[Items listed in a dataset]
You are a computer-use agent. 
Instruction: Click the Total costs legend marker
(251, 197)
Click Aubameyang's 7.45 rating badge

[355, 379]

(Description of the task)
For each entry above, please make an exact copy.

(Response to the task)
You are a computer-use agent. 
Instruction: Click the Total costs legend marker
(251, 197)
Click Aubameyang's 7.45 rating badge

[355, 379]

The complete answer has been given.